As you can see, many of the factors that facilitate calcium absorption are ingredients found in milk and dairy products. Dairy products are recommended for children and people who need to increase the supply of calcium in the diet not only because of the calcium content itself, but also because of the additional elements (lactose, amino acids, phosphopeptides) that create a friendly environment for absorbing the calcium consumed. Of course, it is also possible to ensure a healthy, balanced and calcium-rich dairy-free diet. However, if you consume dairy and feel good after it, it is one of the cheapest and best available sources of calcium.

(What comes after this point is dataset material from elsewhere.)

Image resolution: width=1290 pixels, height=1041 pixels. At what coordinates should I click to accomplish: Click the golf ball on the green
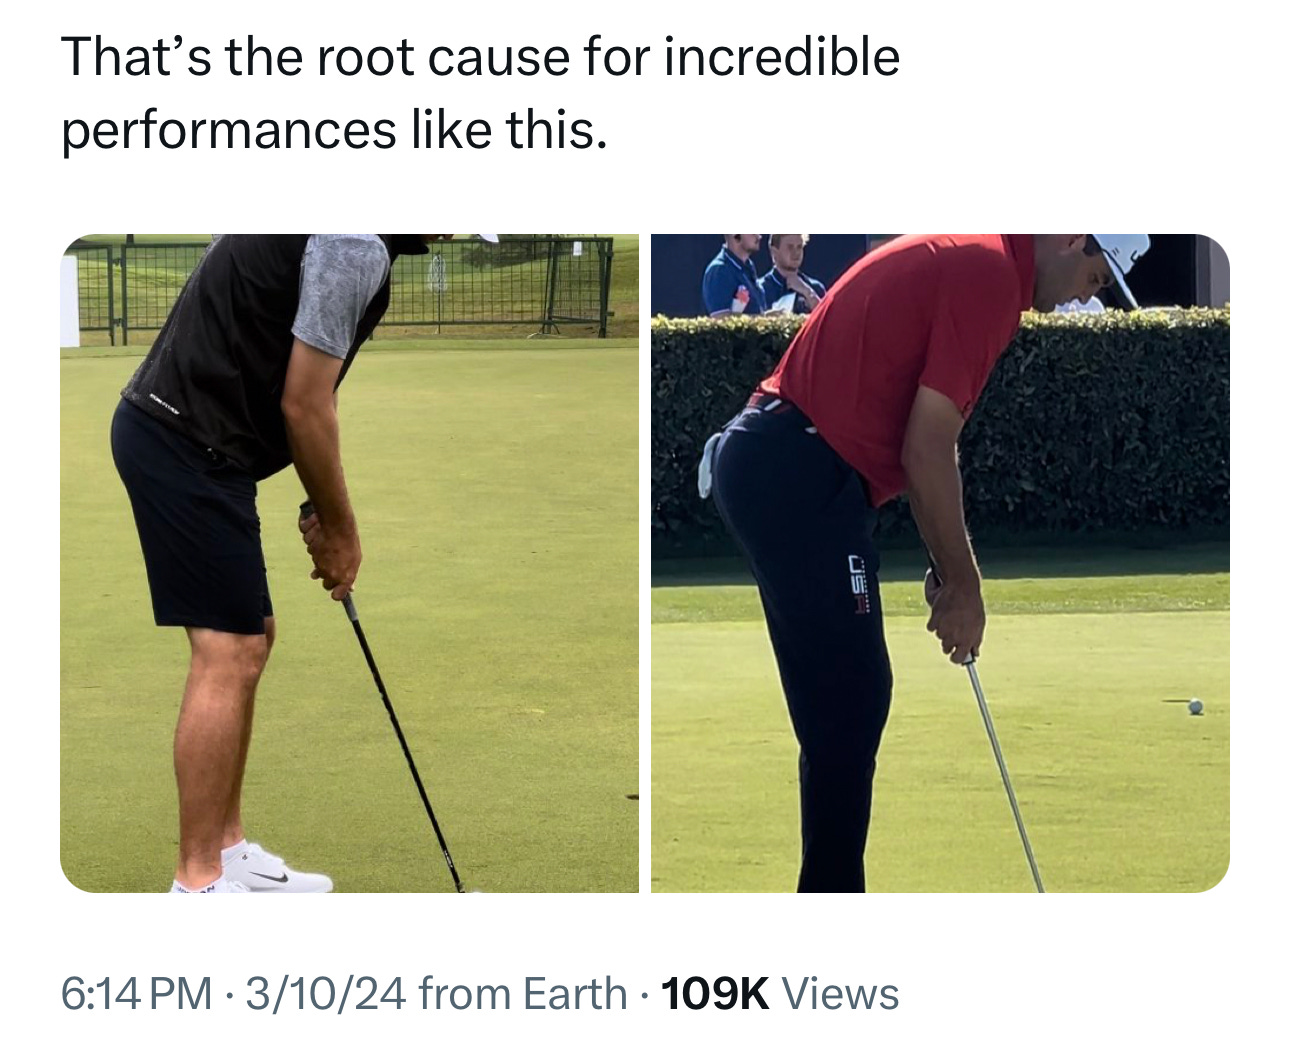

How to eat more calcium? Practical tips from a dietitian

Here are some tips to increase your calcium supply in the diet.

  1. Sprinkle your dishes with Parmesan or other hard cheese. A spoonful of Parmesan cheese as a sprinkle on a salad, soup or dinner is not that many calories, but a powerful dose of calcium (about 100 mg).
  2. Choose high-mineralised water rich in calcium. By drinking 1.5 litres of water a day, you can take in up to 300 mg of valuable calcium. High-mineralised water is not for everyone, but if you have no contraindications, you can drink it confidently.
  3. Do not avoid small fish, eaten with skeletons. The high calcium content of sprats or sardines is due to the fact that they are eaten with skeletons. It is this element that is the real calcium superfood – so don’t give up eating it and eat small fish whole.
  4. Use greens. Green leafy vegetables contain a lot of calcium. Dill, coriander, basil, parsley... Use leafy greens in all your meals.
  5. Sprinkle salads, soups, sandwiches and smoothies with calcium-rich grains: sesame, chia, almonds. Each pinch is an extra dose of this mineral.
  6. If you don’t drink milk, opt for calcium-fortified plant drinks. Not every plant-based drink is enriched with it, but you can easily find such products on the market. Naturally, plant-based drinks have little calcium (e.g. a soy beverage is 30 mg/100 ml), but after fortification, they sometimes outperform even classic dairy.
  7. Don’t give up cheese. Many people who are “on a diet” give up eating cheese altogether because of its high calorie content. Sometimes this can be a good tactic, but unless you have contraindications or follow a very restrictive diet, 1-2 slices of cheese a day is a balanced serving and a valuable dose of calcium.

We debunk the myth that “more calcium in the diet means stronger bones”. While proper supply of calcium plays a huge role in building strong bone tissue, that’s not all. Other minerals, vitamin D, properly functioning hormones, and even... adequate supply of protein are also needed for bone health. Not every abnormality in bone tissue quality is a direct result of a calcium-poor diet.

References:

  • Dolińska B., Mikulska A., Ryszka F., Factors enhancing calcium's absorption, Annales Academiae Medicae Silesiensis, 2009;63(1):76-83.
  • Jarosz M., Rychlik E., Stoś K., Charzewska J. (red.), Normy żywienia człowieka dla populacji Polski i ich zastosowanie, Narodowy Instytut Zdrowia Publicznego – Państwowy Zakład Higieny, 2020.